However, I want to emphasize that correlation is not causality. Specifically, I do not claim that there exists a causallink between religious cults on the one side, and money systems and economic results on the other. Instead, I believe that there is an indirect connection – that the cults, the money system, and unusual economic results were a sign that the same archetypal constellation was active in both places at their respective times. In other words, I will show that there is a striking correlation between archetypes and money systems, but I do not profess to have identified the mechanism underlying the connection between these two domains.

Photo 5.4 (full page if good picture can be obtained)

Black Madonna of Montserrat, Catalunia, the most famous Black Madonna of Spain. She is completely covered in gold except for her and the child’s faces and hands. Notice she does not have African facial features. Rather, these facial features are similar to contemporary “white” Madonnas, except that she is pointedly painted pitch-black. 

Why does She matter to us Today?

The best answer to this question I found in a book by Robert Graves. His book, The White Goddess, is well known, but the following quote is from a lesser-known work, Mammon and the Black Goddess18

“The Black Goddess is so far hardly more than a word of hope
whispered among the few who have served their apprenticeship to the White Goddess.
She promises a new pacific bond between man and woman…
in which the patriarchal marriage bond will fade away.
The Black Goddess has experienced good and evil, love and hate,
truth and falsehood in the person of her sisters…
She will lead man back to that sure instinct of love
which he long ago forfeited by intellectual pride.”

China Galland reports about another scholar, Gilles Quispel, who played a critical role in the acquisition, translation and publication of the remarkable collection of Gnostic tests of early Christianity discovered in 1945 in Nag Hammadi, Egypt. For him, “the Black Madonna plays a crucial psychic role that he described in Jungian terms as symbolizing the earth, matter, the feminine in men, and the self in women […] Unless men and women alike become conscious of this primeval image of the Black Madonna and integrate it within themselves, humankind would not be able to resolve the problems of materialism, racism, women’s liberation and all that they imply…He related her to the early Christian Gnostic tradition in which the Mother was also called ‘Wisdom’, the ‘Holy Spirit’, ‘Earth’, ‘Jerusalem’. To the early Christians, the Holy Spirit was personified as the Mother and prayed to because she was God as well.” 19

Jesus explicitly called the Holy Spirit his Mother in the Gospel According to the Hebrews.

The Hebrew tradition talks about the Shekinah, the Indwelling of God. The Buddhists and Hindus call it primordial emptiness. The mystical Christian tradition including Jakob Boehme, Meister Eckhart, Hildegard von Bingen, Mechtild of Magdeburg, Julian of Norwich or the Portuguese cult to the Holy Ghost all spoke of the Motherhood of God. One of the Nag Hammadi texts is a poem uttered by a feminine power that could have been voiced by any one of the ancient Great Mothers.

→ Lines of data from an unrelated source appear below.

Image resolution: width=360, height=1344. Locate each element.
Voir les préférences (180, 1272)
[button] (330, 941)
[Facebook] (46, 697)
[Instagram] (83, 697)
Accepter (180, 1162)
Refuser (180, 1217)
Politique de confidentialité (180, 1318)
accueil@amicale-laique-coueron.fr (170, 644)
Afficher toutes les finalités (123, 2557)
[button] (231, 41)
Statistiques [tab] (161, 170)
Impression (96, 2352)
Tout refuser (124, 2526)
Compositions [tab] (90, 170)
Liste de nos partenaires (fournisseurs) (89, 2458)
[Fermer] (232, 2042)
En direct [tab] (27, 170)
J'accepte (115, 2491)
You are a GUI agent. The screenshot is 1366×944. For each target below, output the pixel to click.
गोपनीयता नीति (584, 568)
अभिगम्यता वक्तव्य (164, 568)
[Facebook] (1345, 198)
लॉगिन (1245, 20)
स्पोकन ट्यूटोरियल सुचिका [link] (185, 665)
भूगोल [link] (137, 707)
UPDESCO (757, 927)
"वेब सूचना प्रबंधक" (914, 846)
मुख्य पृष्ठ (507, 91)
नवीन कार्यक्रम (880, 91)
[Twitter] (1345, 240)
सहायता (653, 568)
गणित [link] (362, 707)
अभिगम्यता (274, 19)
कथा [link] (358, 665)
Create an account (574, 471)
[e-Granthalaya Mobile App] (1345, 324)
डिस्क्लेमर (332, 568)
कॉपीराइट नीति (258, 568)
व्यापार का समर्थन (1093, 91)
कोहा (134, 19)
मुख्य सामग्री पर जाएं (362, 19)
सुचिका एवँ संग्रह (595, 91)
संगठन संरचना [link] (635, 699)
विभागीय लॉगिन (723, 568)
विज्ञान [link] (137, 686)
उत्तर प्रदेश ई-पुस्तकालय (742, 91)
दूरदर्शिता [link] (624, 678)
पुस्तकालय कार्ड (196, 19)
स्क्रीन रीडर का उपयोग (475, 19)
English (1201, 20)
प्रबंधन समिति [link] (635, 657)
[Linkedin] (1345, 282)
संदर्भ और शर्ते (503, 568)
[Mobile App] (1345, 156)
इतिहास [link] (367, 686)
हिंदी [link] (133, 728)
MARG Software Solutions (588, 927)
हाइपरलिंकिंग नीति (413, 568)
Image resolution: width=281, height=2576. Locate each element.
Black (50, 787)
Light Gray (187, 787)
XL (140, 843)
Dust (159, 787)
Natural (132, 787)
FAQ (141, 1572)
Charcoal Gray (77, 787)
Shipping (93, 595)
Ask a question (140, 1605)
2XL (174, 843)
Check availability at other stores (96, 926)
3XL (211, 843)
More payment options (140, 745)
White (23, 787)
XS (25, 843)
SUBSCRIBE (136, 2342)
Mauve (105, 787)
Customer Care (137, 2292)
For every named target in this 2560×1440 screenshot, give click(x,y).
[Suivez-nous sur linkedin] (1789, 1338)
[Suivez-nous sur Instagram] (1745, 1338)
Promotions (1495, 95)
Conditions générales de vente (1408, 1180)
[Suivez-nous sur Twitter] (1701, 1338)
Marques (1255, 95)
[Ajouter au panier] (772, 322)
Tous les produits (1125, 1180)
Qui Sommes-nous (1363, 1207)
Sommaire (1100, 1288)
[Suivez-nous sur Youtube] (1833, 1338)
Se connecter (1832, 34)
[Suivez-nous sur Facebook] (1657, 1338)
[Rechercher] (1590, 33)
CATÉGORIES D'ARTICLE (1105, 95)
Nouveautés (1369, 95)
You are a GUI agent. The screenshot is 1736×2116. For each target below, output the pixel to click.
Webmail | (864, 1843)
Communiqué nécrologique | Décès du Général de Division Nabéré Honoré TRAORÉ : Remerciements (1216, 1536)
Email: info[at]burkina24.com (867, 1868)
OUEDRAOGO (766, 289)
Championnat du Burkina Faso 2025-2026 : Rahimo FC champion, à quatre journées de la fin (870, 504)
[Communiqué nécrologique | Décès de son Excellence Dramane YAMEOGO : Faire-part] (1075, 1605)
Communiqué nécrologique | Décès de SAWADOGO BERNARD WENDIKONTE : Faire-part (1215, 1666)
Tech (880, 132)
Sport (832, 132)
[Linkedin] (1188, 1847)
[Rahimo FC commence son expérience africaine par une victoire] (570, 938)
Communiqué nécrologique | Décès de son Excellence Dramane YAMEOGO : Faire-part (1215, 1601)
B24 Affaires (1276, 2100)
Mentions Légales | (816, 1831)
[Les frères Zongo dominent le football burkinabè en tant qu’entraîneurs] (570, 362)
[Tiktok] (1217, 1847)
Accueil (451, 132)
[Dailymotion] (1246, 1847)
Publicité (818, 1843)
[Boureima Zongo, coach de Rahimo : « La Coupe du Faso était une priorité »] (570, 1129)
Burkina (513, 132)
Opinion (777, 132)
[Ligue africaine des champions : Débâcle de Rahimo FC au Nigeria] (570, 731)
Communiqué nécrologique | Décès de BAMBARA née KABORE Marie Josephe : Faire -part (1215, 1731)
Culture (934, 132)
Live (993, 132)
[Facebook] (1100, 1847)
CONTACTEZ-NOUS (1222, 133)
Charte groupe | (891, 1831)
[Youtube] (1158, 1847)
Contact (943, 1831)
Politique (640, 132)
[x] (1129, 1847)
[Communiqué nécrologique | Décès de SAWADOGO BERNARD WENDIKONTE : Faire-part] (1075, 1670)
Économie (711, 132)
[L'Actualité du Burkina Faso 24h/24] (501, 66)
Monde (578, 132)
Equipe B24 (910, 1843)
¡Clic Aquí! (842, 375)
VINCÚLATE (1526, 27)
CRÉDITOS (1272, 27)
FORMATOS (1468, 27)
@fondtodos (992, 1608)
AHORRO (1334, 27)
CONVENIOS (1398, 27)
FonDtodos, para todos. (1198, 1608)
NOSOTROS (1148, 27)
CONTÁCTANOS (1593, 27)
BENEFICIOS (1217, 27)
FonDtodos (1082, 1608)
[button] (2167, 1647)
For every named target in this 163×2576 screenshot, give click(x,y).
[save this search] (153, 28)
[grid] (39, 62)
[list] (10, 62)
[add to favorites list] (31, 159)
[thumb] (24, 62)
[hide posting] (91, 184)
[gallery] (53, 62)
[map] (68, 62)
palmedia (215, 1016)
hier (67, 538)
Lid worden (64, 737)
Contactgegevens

“For I am the first and the last.
I am the honored one and the scorned one.
I am the whore and the holy one.
I am the wife and the virgin…
I am the barren one, and many are my sons..
I am the silence that is incomprehensible…
I am the utterance of my name.”20

In short, the Black Madonna is about healing the split at the core of the Western patriarchal worldview – the split between matter and soul, body and mind, feminine and masculine, sexuality and spirituality, Nature and Humanity, cosmos and individuality. If this proves right, she may be the precursor symbol of the transformation that the Western world is undergoing during the current transition.

Esoterism vs. Exoterism

Saint Bernard of Clairvaux: Lover of the Black Madonna

Bernard of Clairvaux, the founder of the Cistercian monastic order, is universally considered as one of the most influential personalities of the 12th century. He was born in Fontaines, near Dijon, France, whose chapel had a Black Madonna. As a young boy he received his vocation, according to a fourteenth century legend, from “three drops of the milk of the Black Madonna” at Saint-Varles near Chatillon-sur-Seine, France.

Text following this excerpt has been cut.